▸ EXCERPT PROVIDED:
◆ ◆ ◆

To mark the 80th anniversary of one of the most famous (or infamous) programs in radio history, WNYC's science-themed show "Radio Lab" brought back their very first live hour, fully dedicated to the "The War of the Worlds." Hosts Jad Abumrad and Robert Krulwich, took a deep dive to show how the radio drama managed to strike fear into some of its listeners, but as we learn, many of those feeling terrified thought it was Nazi Germany just making it look like an interstellar war. We also find out that the radio drama was replicated at least three times.
Apart from being a valuable historical account, the podcast also reveals the terrifying power of media persuasion that still holds true today: dis- and misinformation often aim at luring the audience in. "The War of the Worlds (...) was so good at grabbing an audience and sucking them in, that the Welles formula, you might call it, the newscast that scares you enough to keep you listening has been adopted by, of all folks, news companies (...) Even if the headline is slightly preposterous, even if it is slightly scary, even if it is slightly false, we will listen," Robert Krulwich said in the episode.
Interestingly, the aftermath of "The War of the Worlds" also bears similarities to today’s social media regulation debate. In 1938, despite an outcry against the radio broadcasters from the public, the Federal Communications Commission didn't promulgate any official regulations and instead relied solely on an assurance that fictional news won't be aired again. Sounds familiar, right?

◆ ◆ ◆

[Element and text position data]
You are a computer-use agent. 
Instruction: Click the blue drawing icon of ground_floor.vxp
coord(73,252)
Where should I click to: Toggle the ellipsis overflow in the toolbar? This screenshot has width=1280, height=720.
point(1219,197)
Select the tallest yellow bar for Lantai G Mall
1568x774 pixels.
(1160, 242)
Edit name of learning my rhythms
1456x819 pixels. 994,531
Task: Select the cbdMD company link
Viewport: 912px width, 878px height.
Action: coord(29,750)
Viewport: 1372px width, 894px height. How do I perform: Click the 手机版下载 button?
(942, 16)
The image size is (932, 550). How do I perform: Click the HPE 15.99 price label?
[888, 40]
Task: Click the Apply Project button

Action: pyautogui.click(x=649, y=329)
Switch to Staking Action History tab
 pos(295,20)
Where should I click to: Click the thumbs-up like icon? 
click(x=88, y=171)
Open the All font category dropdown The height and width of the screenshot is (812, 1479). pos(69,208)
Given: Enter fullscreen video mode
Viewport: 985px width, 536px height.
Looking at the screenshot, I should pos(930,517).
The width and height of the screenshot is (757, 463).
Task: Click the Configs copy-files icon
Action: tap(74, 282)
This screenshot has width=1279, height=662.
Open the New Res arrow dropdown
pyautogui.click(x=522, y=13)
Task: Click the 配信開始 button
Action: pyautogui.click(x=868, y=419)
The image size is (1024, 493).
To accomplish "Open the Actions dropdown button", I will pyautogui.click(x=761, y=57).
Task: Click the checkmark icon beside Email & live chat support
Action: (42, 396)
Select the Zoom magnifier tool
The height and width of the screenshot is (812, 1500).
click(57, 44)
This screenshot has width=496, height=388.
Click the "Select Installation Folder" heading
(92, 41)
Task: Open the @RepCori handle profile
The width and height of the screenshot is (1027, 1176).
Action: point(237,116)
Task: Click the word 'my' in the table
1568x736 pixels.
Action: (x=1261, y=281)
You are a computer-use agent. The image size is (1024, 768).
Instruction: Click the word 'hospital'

◆ ◆ ◆

▸ STATED EXERCISE 1: Write out the passage about the War of the Worlds podcast word for word, covering everything from "To mark the" down to "least three times.".
▸ STATED EXERCISE 2: Pull out the lines of the records exactly as they appear, taking everything from the start of the records down to and including the line that contains "click(x=88, y=171)".

▸ TASK RESPONSE 1:
To mark the 80th anniversary of one of the most famous (or infamous) programs in radio history, WNYC's science-themed show "Radio Lab" brought back their very first live hour, fully dedicated to the "The War of the Worlds." Hosts Jad Abumrad and Robert Krulwich, took a deep dive to show how the radio drama managed to strike fear into some of its listeners, but as we learn, many of those feeling terrified thought it was Nazi Germany just making it look like an interstellar war. We also find out that the radio drama was replicated at least three times.

▸ TASK RESPONSE 2:
You are a computer-use agent. 
Instruction: Click the blue drawing icon of ground_floor.vxp
coord(73,252)
Where should I click to: Toggle the ellipsis overflow in the toolbar? This screenshot has width=1280, height=720.
point(1219,197)
Select the tallest yellow bar for Lantai G Mall
1568x774 pixels.
(1160, 242)
Edit name of learning my rhythms
1456x819 pixels. 994,531
Task: Select the cbdMD company link
Viewport: 912px width, 878px height.
Action: coord(29,750)
Viewport: 1372px width, 894px height. How do I perform: Click the 手机版下载 button?
(942, 16)
The image size is (932, 550). How do I perform: Click the HPE 15.99 price label?
[888, 40]
Task: Click the Apply Project button

Action: pyautogui.click(x=649, y=329)
Switch to Staking Action History tab
 pos(295,20)
Where should I click to: Click the thumbs-up like icon? 
click(x=88, y=171)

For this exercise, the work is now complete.